- [DOCUMENT EXTRACT]:
1) Low power: weak precons, joke decks, let's test/learn
2) casual: my deck is as much fun for me as for you. Let's have fun board game night.
3) focused: our decks are well constructed, good synergies and answers, we play concentrated for the win, but it will feel fair and earned
4) high power: this deck is capable of unfair stuff and has expensive cards. Better keep a counterspell up. We are okay to start a new round after maybe 5 turns.
Yes, technically cEDH would be tier 0, but that's a different beast.
The only issue I see with this is that it's power level only. We need a way to signal "hey, this card isn't broken, just extremely draining to play against".
Maybe separating power and salt into two tier systems would be better even if it adds complexity. Otherwise people will bring miserable cards into their decks thinking they are good and have a terrible time.
For a tier system to work properly, EVERY card needs a tier assignment and there must be a system we can upload deck lists to spit out the average tier, with all cards accounted for- and that is the deck power level. Having one card shift a deck from precon lvl 1 immediately to a 3 or 4 isnt gonna work and isnt the same level as another with half the deck being level 3 cards. This is just a more complex rule zero that will lead to more issues.
@@FirewynnTV Hopefully, but thats not what it seems based on how Gavin was explaining it. The idea that one card can shift the power level on its own doesn’t sound like a good system.
@@FirewynnTV What precons win on turn 5?
@@FirewynnTVTo add to what you said, multiple recent precons also have, admittedly not optimized, infinite combos out of the box in addition to being able to start producing game winning lines outside of combo that early.
@@OzxGGIt’s not a good system. Admittedly, some cards are just generally over performers in absolutely any deck you throw them in. However the fringe deck community is a large portion of the population. I have a buddy that arguably runs jank decks, highly functional, but jank. His mono black decks, he runs tutors no differently to how green decks use ramp spells. To him, vamp tutor is exactly used as a rampant growth and whatever system is designed needs to have space for those kinds of brews.

[Rows showing where targets appear]
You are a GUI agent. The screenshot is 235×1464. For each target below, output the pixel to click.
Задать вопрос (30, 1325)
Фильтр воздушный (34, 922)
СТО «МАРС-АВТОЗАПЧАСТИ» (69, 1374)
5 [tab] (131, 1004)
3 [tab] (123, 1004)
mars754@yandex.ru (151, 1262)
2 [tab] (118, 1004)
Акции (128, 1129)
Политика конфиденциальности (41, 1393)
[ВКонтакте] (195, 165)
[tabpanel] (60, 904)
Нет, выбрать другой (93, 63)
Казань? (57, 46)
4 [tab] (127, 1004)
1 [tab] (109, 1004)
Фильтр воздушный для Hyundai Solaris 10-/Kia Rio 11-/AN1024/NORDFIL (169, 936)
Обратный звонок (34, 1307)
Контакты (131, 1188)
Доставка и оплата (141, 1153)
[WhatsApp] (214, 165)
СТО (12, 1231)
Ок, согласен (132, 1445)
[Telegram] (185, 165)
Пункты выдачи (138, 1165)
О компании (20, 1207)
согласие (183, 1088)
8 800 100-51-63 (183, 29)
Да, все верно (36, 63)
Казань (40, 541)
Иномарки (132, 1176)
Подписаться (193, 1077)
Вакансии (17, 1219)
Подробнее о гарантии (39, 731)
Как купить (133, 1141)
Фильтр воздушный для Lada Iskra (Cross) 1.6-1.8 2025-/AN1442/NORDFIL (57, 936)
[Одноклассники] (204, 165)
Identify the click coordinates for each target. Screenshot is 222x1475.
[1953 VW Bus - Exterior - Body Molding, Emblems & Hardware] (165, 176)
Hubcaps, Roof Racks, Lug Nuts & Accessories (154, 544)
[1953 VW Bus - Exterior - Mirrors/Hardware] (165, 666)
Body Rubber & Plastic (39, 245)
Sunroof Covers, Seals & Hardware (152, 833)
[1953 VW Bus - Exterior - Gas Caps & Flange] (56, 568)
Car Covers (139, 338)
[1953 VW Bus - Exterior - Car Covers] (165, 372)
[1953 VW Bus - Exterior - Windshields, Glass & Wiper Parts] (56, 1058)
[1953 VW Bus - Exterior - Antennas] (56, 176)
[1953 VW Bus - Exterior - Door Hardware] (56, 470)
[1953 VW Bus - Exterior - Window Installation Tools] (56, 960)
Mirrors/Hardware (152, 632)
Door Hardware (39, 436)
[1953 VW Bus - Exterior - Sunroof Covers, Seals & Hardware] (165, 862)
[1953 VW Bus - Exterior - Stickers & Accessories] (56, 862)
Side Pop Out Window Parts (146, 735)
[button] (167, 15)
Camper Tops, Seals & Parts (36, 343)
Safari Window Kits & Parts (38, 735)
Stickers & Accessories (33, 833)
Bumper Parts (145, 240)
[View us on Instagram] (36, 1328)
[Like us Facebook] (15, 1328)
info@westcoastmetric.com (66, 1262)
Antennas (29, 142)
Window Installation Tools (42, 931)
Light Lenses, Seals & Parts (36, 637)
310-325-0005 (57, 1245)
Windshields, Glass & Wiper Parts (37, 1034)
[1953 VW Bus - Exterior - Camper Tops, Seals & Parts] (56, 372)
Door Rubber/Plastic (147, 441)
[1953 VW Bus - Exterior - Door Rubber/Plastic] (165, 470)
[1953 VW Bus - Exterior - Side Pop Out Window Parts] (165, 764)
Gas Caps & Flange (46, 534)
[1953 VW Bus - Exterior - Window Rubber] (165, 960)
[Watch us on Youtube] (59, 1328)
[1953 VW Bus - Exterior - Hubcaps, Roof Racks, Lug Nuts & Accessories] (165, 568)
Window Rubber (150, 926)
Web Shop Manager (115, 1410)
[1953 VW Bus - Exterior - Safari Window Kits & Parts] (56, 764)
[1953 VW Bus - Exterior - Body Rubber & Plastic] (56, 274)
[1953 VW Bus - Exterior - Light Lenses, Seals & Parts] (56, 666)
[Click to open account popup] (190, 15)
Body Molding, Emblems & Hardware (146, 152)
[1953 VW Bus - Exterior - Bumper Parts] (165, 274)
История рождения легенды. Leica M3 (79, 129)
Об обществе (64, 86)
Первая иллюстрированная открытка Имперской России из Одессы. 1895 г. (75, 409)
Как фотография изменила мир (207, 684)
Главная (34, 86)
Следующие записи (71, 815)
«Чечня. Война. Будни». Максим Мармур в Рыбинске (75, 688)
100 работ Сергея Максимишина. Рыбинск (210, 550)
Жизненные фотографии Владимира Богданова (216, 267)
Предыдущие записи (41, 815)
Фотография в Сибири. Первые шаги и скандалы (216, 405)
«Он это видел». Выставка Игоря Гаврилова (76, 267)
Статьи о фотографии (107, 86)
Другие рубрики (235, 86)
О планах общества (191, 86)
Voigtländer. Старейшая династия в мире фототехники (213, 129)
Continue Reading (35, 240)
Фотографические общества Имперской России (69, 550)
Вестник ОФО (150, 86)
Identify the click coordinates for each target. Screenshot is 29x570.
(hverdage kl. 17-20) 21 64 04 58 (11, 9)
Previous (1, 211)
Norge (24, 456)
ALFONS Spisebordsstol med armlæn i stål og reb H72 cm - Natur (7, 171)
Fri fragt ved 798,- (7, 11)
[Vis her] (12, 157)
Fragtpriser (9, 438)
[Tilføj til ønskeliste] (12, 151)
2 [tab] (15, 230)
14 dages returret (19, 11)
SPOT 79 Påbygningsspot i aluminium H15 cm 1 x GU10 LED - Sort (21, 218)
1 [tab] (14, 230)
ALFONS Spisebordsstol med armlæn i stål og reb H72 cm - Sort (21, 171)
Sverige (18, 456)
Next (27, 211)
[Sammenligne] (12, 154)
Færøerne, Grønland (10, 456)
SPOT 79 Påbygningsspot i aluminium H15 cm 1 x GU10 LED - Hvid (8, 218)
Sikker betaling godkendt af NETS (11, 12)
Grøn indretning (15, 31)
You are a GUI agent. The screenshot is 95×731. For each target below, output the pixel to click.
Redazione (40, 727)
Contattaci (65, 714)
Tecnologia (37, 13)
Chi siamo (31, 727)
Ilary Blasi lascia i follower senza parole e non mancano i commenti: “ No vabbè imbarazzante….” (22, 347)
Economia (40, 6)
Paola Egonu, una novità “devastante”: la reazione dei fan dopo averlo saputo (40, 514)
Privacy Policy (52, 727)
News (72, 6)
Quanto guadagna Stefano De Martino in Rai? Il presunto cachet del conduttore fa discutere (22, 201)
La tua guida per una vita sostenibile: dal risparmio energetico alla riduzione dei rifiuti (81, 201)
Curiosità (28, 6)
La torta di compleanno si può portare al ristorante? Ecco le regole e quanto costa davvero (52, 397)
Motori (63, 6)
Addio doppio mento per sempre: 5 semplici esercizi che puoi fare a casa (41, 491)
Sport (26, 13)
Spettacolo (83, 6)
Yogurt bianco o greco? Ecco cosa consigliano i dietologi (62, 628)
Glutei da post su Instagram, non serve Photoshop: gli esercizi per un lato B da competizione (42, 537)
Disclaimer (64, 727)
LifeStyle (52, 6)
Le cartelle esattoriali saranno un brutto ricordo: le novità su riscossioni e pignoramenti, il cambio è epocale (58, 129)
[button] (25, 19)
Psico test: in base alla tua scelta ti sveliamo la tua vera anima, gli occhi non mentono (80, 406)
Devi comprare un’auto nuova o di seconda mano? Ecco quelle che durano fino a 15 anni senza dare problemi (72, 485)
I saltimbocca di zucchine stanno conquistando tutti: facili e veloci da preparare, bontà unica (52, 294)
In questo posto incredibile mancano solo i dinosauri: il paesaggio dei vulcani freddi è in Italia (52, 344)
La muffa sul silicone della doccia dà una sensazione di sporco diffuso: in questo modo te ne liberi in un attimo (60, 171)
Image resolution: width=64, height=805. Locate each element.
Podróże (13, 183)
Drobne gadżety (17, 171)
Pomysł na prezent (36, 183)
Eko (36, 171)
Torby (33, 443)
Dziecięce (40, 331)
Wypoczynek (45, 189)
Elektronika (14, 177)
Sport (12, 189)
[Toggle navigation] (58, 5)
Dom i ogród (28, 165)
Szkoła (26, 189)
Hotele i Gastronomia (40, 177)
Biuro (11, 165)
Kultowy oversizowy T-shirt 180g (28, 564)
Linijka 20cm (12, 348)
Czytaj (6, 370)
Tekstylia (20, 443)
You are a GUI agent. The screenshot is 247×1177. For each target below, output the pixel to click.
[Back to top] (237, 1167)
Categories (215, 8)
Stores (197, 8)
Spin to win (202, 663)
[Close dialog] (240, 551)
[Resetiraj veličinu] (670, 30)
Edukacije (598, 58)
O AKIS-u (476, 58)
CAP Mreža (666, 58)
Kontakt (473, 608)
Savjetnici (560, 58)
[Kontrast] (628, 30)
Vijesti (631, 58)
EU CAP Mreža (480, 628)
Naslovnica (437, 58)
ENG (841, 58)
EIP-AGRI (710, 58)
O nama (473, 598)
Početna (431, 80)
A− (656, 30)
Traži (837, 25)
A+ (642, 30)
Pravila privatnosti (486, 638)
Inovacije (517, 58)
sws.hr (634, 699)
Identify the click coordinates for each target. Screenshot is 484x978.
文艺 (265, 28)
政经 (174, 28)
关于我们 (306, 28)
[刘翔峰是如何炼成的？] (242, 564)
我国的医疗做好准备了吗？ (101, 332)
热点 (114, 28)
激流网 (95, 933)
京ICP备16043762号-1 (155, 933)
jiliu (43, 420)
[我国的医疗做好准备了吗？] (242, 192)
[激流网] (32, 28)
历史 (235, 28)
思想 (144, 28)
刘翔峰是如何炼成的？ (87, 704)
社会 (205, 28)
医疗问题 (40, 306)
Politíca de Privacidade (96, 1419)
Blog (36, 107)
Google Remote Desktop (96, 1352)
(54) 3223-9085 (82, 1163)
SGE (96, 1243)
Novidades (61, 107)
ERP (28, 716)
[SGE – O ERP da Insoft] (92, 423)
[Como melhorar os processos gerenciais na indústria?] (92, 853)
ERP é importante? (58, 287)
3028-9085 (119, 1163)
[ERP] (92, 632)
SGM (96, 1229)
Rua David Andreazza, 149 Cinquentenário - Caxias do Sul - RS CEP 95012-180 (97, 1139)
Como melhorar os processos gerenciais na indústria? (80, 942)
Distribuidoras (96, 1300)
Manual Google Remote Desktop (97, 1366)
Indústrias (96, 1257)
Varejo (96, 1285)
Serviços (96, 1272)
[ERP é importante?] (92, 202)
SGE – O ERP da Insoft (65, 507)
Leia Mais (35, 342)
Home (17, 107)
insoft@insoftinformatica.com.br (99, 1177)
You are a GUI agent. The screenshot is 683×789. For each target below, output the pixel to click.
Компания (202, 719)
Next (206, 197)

- [REQUIRED TASKS]:
1: Answer these questions about the discussion of deck power tiers:
(a) What number is assigned to the casual tier?
(b) What tier would cEDH technically be?
(c) Which card does the buddy with mono black decks use the way green decks use rampant growth?
2: In the discussion of deck power tiers, why does one commenter suggest splitting power and salt into two tier systems?
3: Extend the discussion of deck power tiers with another comment that picks up from its final sentence.

- [THE ANSWERS]:
1:
(a) 2
(b) Tier 0
(c) Vamp tutor

2: A tier system that measures power level alone gives no way to signal that a card isn't broken but is extremely draining to play against. Without a separate salt rating, people would put miserable cards in their decks thinking they are good and then have a terrible time.

3:
you cant spit out an average.... the amount of different ways cards interact with each other through combos and other wierd and not so wierd ways makes a card game with over 20,000 cards ( and counting) literally impossible to see what the average power level of a deck is....the only way to make a bracket system is to say "hey these cards are the extremely unfun or unfair cards that do or can do broken stuff- 4s" and making your deck that number, i think people underestimate the rule zero talk and how this bracket system and rule zero pair nicely with each other, you cant say my deck is a 2 without mentioning the five 4 cards in your deck cause you will quickly be realized to be a liar and that in of itself is a deterrent for bad intentions, most people will most likely design thier decks based on what bracket they want that deck to be in, and some people may take that power level and add a few cards from the next tier but know what cards are in that deck and disclose that info when joining a play group....it makes rule zero talks more direct than just saying my deck is a 7 and no one having a clue what that really means
If Gavin wasn’t a wizards employee Sheldon would’ve had him on the RC. Let’s never forget that Sheldon’s primary vision for Commander was the social aspect first and game play second. So design should adhere to this founding principle as closely as possible. That’s why the bans that happened were necessary. Those cards, which 3 of the 4 we designed specifically for commander, fundamentally did not adhere to the commander mission statement. Don’t get me wrong, it’s fun to win but for you grinders out there, standard and modern are great places to be more competitive! And yes, maybe cedh should have its own governing principles to be run by.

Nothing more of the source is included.